Sorry, she said. Don’t want to wake the children. Her hands reached out uncertainly, then she folded her hands over her lovely chest. Then she hid them behind her back. She did not seem to know what to do with her hands.
Hektor-Jan found his own hands waving her concern aside. He repeated his question. How was your rehearsal.
Janet closed the kitchen door. She sat down opposite him. Fine, she said.
She inhaled deeply. She seemed to wrinkle her nose as she took a deep breath.
He watched her hand wander up to her earlobe and tug it once. Twice. A dead giveaway. She kept holding her ear. Her other hand was under the table. Absolutely fine, thanks, Janet said. She stared at him. She smiled at him. She inhaled deeply again.

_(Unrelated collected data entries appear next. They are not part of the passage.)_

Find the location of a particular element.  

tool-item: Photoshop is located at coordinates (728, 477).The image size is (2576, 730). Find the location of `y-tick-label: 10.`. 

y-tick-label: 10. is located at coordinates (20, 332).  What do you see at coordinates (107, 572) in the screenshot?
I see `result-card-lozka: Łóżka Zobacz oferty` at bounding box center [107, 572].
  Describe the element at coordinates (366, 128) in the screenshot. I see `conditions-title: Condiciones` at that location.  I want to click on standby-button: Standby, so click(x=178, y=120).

The spaghetti was road-kill. It was maggots. It looked at him and lied to his face. Could he eat those twisted falsehoods that lay coiled like worms in a bed of bloody tomato and sweaty minced lamb. Did she expect him to consume them.
Doug’s brandewijn gave him krag, strength. He picked up the fork. It was heavy. It had a trinity of tines. He could use it to stab, twist and eat lies, lies and damned lies. He hefted it. It was small but heavy in his hand. He wielded it.
What else did you get up to, he said. Whilst I was fast asleep.
Janet looked at him. She looked at the waiting fork and the neglected knife and the untouched food.
It was a busy day, she said to the spaghetti and rubbed her nose, once, twice, thrice.
Did she jump when he suddenly speared a loop of tomato-stained string. He teased it out of the plate. Looped around the fork, it kept coming. It was very long. Quite serpentine. He could be in the Garden of Eden. Was his wife not Eve to his Adam. Was she not Eve to this snake. Did not Doug’s holy spirit call to him. Had his wife not eaten the forbidden fruit. Hektor-Jan tried to pull his eyes away from the strands of spaghetti. Liewe hemel, seven shots of brandy and three times she rubbed her nose.